- [EXTRACTED ENTRIES]
━━━━━━━━━━
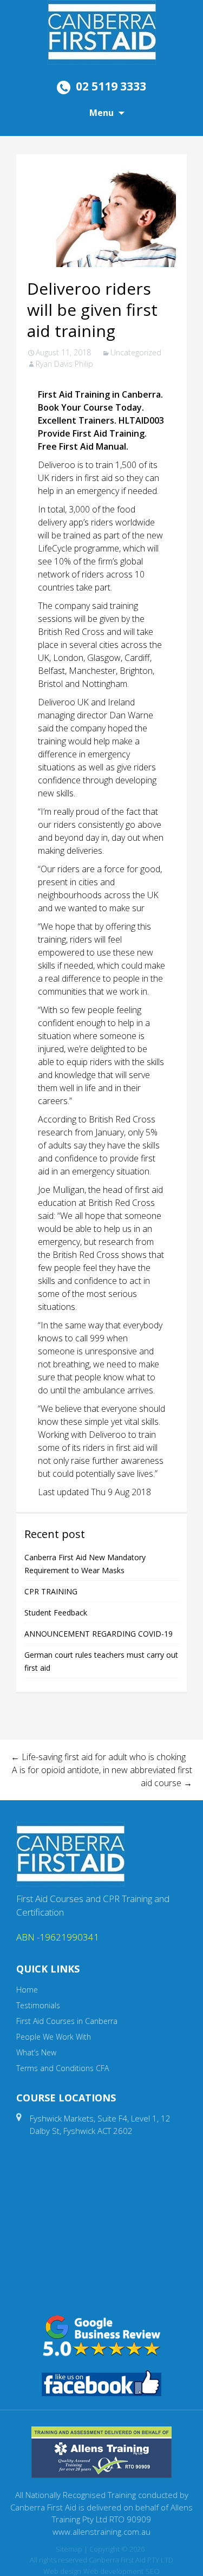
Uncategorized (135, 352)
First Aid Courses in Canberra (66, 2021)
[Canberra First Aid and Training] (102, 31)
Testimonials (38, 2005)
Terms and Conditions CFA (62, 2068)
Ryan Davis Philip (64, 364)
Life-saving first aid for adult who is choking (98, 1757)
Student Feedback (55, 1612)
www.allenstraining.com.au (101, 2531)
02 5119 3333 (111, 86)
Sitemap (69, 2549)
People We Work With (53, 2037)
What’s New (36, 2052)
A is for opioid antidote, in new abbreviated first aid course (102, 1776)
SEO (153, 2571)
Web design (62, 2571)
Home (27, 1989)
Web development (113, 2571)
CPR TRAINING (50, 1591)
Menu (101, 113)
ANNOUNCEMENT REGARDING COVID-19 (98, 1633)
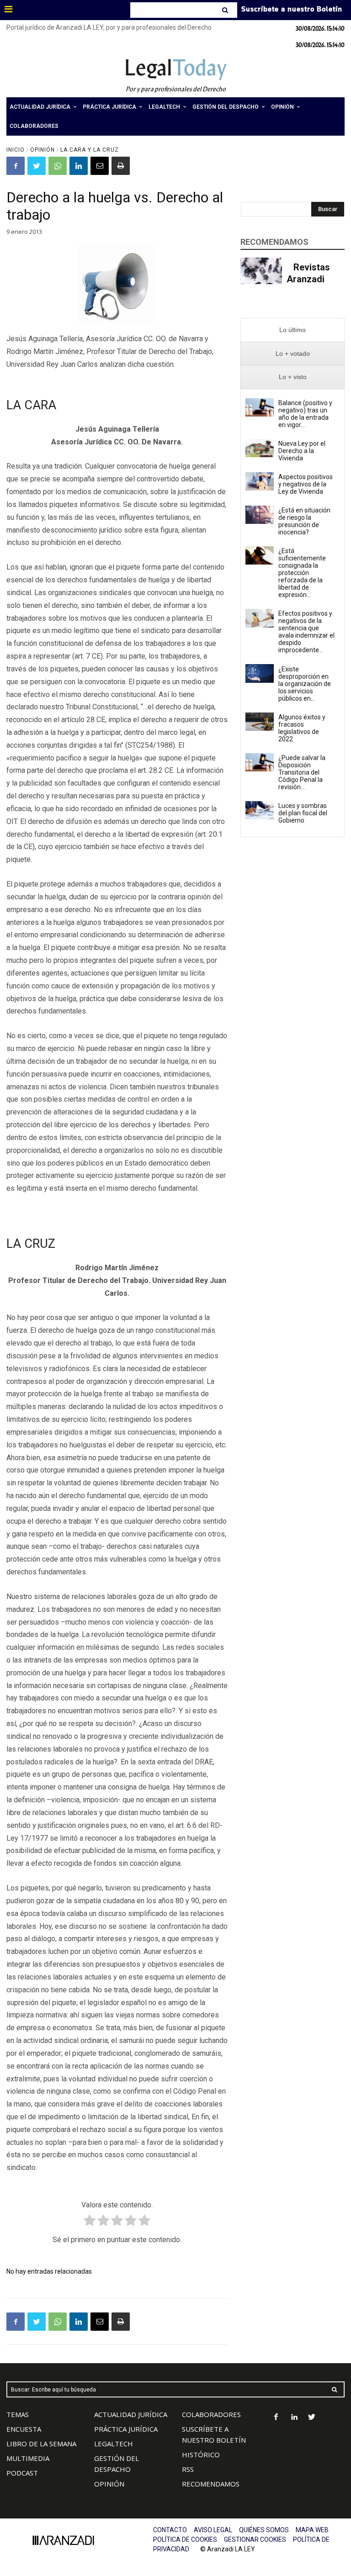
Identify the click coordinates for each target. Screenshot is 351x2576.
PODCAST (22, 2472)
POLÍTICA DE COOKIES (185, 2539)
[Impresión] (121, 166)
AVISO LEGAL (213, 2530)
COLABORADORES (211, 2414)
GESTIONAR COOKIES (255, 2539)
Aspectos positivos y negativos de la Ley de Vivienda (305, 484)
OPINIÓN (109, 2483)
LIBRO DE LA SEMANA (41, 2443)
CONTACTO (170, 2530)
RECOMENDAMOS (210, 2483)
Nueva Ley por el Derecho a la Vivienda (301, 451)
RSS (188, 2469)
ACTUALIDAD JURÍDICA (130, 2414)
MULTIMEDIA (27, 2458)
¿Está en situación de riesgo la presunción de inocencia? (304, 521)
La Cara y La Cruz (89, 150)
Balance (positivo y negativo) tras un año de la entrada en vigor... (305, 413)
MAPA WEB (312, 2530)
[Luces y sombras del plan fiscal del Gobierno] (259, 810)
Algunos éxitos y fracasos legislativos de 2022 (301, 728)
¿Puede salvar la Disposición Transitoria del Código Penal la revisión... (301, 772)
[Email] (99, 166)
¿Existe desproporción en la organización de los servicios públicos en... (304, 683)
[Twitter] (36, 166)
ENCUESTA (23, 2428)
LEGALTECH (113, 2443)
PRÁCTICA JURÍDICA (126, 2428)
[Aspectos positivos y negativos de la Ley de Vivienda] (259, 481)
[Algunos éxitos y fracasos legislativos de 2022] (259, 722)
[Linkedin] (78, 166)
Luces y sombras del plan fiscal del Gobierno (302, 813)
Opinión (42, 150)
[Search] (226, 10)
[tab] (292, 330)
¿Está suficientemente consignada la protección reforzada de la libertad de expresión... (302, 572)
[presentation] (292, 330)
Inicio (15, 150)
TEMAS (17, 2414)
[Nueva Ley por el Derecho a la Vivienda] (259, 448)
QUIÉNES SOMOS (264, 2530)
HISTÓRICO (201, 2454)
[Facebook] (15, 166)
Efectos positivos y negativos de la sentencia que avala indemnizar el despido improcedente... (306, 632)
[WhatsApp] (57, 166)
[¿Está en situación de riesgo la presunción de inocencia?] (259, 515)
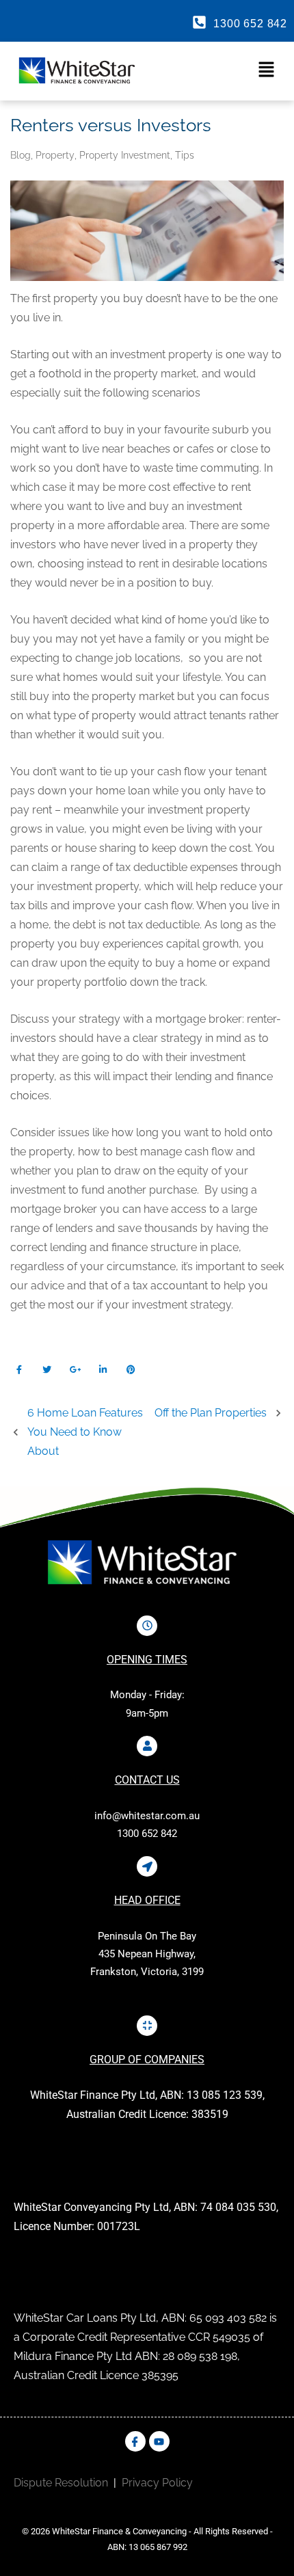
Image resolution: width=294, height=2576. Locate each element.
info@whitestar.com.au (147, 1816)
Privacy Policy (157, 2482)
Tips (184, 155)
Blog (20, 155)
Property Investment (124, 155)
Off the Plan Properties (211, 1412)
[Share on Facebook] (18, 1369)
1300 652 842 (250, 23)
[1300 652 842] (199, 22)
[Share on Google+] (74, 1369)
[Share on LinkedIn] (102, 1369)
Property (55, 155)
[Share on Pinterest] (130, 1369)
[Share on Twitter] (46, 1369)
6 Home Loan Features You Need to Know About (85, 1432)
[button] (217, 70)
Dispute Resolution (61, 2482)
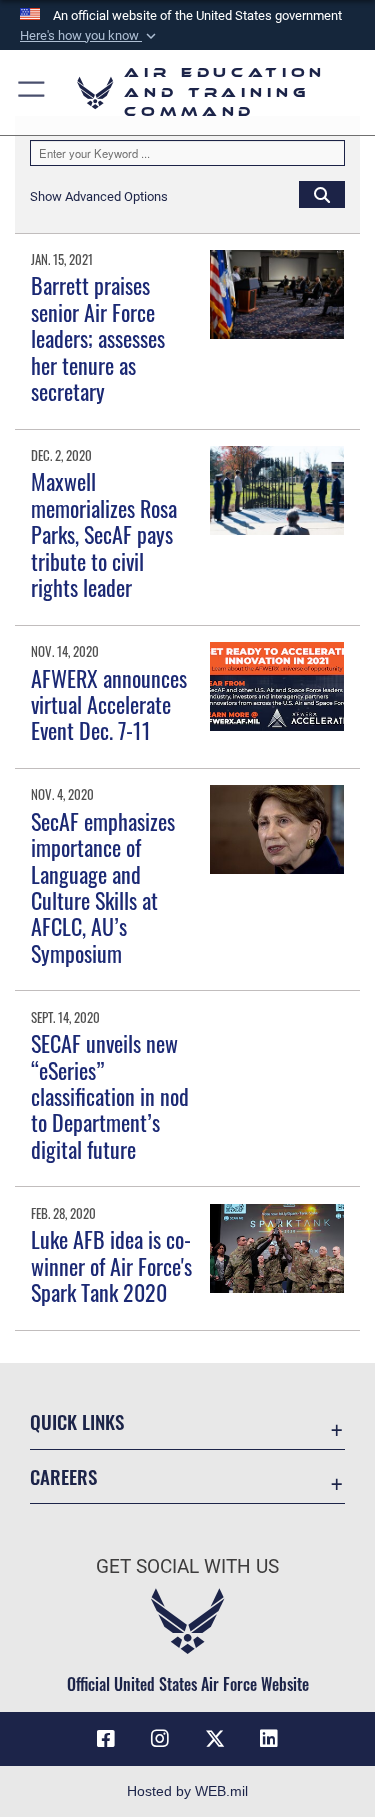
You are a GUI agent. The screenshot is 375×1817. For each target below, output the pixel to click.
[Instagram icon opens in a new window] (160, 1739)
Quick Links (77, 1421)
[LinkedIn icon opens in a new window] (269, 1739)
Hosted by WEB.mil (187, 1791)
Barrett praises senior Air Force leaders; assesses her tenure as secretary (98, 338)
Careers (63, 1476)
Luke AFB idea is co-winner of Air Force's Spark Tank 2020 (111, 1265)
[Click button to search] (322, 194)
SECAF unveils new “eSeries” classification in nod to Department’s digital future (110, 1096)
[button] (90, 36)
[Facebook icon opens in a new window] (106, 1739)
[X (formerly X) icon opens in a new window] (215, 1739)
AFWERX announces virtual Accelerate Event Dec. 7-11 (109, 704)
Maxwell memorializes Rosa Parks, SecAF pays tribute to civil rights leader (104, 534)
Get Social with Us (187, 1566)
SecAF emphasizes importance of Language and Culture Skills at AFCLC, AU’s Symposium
━━━━━━━━━━
- [TASK DETAILS] Look through the material above. Transcribe exactly the lines between the ones with "QUIÉNES SOMOS (264, 2530)" and "[Share on Twitter] (46, 1369)", inclusive, and keep pictures out.

- [ANSWER SPACE]
QUIÉNES SOMOS (264, 2530)
HISTÓRICO (201, 2454)
[Facebook] (15, 166)
Efectos positivos y negativos de la sentencia que avala indemnizar el despido improcedente... (306, 632)
[WhatsApp] (57, 166)
[¿Está en situación de riesgo la presunción de inocencia?] (259, 515)
Image resolution: width=294, height=2576. Locate each element.
info@whitestar.com.au (147, 1816)
Privacy Policy (157, 2482)
Tips (184, 155)
Blog (20, 155)
Property Investment (124, 155)
Off the Plan Properties (211, 1412)
[Share on Facebook] (18, 1369)
1300 652 842 (250, 23)
[1300 652 842] (199, 22)
[Share on Google+] (74, 1369)
[Share on LinkedIn] (102, 1369)
Property (55, 155)
[Share on Pinterest] (130, 1369)
[Share on Twitter] (46, 1369)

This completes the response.